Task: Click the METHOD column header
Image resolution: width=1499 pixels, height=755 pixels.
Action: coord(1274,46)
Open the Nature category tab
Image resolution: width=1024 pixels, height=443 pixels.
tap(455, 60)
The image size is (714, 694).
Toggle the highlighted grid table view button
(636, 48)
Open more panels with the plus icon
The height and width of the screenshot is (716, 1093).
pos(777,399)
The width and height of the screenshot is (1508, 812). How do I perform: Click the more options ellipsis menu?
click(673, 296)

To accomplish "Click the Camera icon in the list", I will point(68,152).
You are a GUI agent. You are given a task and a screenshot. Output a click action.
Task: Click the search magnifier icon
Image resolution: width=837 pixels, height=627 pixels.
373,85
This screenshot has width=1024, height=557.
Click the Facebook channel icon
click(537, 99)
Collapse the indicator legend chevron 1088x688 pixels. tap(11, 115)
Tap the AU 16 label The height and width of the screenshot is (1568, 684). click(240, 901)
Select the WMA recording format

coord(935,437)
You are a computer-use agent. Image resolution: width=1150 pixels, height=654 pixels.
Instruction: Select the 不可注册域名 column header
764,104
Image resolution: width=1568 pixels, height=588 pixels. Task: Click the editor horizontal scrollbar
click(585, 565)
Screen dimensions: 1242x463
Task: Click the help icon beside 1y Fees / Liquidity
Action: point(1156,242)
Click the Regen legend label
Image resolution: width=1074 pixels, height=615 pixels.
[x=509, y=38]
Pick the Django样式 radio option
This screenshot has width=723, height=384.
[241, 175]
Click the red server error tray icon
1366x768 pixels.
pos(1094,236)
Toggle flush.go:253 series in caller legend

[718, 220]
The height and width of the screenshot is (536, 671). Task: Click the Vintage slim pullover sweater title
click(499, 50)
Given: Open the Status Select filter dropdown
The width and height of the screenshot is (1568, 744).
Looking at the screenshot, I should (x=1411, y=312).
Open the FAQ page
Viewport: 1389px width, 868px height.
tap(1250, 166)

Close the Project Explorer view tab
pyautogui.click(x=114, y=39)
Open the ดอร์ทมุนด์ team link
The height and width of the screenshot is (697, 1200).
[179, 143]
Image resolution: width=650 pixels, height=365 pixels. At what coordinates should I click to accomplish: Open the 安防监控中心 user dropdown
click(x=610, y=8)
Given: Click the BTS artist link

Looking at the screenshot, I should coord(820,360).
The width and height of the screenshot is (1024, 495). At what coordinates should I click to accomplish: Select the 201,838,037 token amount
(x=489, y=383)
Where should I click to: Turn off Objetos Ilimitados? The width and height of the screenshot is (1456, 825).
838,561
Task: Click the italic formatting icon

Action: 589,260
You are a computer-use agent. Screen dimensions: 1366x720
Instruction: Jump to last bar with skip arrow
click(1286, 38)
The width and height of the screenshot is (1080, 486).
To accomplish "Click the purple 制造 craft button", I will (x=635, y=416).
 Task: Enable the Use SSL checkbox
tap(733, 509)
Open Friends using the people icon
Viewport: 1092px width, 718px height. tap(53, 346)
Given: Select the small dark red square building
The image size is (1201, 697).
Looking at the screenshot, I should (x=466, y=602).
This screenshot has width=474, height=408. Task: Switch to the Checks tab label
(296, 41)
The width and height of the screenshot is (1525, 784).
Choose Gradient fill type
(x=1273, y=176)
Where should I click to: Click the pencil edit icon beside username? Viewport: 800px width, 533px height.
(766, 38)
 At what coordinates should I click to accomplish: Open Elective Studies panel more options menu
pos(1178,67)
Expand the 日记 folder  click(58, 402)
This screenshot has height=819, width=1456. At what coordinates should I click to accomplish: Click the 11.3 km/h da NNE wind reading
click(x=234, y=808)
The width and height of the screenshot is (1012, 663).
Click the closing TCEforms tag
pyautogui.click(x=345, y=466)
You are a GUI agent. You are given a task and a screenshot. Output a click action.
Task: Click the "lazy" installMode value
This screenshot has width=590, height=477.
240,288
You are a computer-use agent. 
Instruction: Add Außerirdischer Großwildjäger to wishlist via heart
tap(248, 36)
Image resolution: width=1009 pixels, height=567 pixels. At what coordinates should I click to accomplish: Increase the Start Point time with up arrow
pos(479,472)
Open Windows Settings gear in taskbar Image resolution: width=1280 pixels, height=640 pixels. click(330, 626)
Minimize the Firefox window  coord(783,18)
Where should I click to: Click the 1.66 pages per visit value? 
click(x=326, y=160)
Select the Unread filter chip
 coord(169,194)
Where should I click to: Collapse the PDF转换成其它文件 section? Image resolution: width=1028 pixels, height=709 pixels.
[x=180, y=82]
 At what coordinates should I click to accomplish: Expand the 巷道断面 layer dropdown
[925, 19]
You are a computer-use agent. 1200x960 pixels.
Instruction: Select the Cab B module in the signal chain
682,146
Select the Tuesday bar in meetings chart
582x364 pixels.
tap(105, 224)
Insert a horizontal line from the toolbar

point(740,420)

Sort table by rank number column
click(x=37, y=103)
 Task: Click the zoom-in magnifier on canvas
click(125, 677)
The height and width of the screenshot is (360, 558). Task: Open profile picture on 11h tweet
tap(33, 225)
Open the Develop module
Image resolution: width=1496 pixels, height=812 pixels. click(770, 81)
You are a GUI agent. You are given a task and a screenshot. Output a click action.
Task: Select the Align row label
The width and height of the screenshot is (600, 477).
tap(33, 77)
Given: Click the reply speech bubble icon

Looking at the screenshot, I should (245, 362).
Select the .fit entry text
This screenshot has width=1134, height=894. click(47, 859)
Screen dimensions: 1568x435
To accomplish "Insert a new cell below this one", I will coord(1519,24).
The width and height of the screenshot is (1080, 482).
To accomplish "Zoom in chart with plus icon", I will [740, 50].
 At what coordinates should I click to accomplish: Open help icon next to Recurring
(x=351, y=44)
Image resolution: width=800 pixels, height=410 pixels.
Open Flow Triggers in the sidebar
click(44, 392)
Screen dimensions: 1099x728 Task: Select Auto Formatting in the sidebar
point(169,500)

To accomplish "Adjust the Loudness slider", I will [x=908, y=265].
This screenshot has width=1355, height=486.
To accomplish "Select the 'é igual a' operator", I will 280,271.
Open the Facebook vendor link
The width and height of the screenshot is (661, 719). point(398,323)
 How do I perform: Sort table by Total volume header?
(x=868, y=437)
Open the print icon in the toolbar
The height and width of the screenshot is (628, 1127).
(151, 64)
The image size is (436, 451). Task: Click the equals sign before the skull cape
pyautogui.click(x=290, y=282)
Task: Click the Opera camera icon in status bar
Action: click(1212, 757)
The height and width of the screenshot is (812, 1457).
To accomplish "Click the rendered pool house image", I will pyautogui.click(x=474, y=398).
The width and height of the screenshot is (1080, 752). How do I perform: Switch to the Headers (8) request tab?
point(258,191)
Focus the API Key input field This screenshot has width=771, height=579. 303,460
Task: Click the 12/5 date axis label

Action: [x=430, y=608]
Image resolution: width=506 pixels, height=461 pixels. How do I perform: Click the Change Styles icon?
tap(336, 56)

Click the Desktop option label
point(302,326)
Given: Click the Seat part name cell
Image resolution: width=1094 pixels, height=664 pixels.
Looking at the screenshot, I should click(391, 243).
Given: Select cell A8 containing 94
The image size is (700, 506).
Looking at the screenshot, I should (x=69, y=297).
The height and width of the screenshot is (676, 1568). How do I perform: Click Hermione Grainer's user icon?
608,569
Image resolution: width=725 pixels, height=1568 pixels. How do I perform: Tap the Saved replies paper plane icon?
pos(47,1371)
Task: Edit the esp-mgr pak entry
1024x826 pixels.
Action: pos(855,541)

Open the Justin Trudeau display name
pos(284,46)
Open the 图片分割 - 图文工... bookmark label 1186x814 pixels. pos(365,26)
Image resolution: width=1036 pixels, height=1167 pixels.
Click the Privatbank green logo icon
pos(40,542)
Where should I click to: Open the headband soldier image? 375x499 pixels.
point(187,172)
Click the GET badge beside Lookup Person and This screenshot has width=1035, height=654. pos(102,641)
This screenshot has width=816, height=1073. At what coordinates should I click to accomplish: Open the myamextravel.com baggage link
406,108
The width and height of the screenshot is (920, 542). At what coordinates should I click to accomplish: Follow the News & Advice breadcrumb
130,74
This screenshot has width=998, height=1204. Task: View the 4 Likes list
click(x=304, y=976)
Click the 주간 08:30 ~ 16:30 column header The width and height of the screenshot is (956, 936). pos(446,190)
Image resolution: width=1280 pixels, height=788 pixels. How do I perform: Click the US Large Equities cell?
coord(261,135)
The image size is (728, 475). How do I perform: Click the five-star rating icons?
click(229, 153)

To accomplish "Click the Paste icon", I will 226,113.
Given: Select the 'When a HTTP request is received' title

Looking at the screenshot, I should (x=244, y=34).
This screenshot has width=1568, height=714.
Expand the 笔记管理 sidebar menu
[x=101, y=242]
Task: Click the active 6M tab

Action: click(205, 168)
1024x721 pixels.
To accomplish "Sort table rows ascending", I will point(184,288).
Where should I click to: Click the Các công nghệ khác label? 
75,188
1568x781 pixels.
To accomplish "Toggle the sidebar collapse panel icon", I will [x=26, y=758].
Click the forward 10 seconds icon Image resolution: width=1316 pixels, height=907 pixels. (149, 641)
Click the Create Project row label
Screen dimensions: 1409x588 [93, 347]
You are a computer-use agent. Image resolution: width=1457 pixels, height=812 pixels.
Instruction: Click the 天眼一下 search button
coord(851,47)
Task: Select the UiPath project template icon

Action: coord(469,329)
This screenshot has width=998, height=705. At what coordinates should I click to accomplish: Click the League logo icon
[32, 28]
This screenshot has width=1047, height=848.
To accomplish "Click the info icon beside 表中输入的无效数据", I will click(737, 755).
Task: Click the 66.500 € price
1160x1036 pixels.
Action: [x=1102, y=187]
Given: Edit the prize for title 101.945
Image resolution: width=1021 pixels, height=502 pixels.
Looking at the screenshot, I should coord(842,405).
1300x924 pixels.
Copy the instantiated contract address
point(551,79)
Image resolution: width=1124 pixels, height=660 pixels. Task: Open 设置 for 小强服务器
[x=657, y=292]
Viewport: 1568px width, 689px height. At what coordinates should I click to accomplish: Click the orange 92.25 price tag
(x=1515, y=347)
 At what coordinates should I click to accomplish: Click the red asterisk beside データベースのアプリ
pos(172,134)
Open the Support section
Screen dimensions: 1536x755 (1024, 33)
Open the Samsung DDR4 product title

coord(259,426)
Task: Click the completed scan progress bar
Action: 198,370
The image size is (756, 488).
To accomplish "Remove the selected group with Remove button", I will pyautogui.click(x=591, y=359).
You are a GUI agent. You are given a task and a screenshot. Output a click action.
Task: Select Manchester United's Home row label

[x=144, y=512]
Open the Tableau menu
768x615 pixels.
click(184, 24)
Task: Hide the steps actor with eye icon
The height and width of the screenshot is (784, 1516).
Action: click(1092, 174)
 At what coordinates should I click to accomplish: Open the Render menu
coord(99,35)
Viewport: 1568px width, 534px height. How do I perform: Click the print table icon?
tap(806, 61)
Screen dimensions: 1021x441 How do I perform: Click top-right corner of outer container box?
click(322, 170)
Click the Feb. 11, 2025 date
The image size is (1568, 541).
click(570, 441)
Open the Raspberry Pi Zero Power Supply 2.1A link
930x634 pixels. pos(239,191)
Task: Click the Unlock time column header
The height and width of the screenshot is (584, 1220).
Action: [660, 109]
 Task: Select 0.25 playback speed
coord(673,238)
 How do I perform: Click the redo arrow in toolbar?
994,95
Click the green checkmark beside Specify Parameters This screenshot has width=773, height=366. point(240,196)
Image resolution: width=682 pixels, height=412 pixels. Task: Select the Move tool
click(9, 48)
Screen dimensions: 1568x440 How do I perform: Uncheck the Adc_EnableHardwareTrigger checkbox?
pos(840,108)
====================
Goal of the exercise — For this exercise, please copy exactly the lines of the material above from its first line through the line where "Task: Click the search magnifier icon" appears.

Exercise answer —
Task: Click the METHOD column header
Image resolution: width=1499 pixels, height=755 pixels.
Action: coord(1274,46)
Open the Nature category tab
Image resolution: width=1024 pixels, height=443 pixels.
tap(455, 60)
The image size is (714, 694).
Toggle the highlighted grid table view button
(636, 48)
Open more panels with the plus icon
The height and width of the screenshot is (716, 1093).
pos(777,399)
The width and height of the screenshot is (1508, 812). How do I perform: Click the more options ellipsis menu?
click(673, 296)

To accomplish "Click the Camera icon in the list", I will point(68,152).
You are a GUI agent. You are given a task and a screenshot. Output a click action.
Task: Click the search magnifier icon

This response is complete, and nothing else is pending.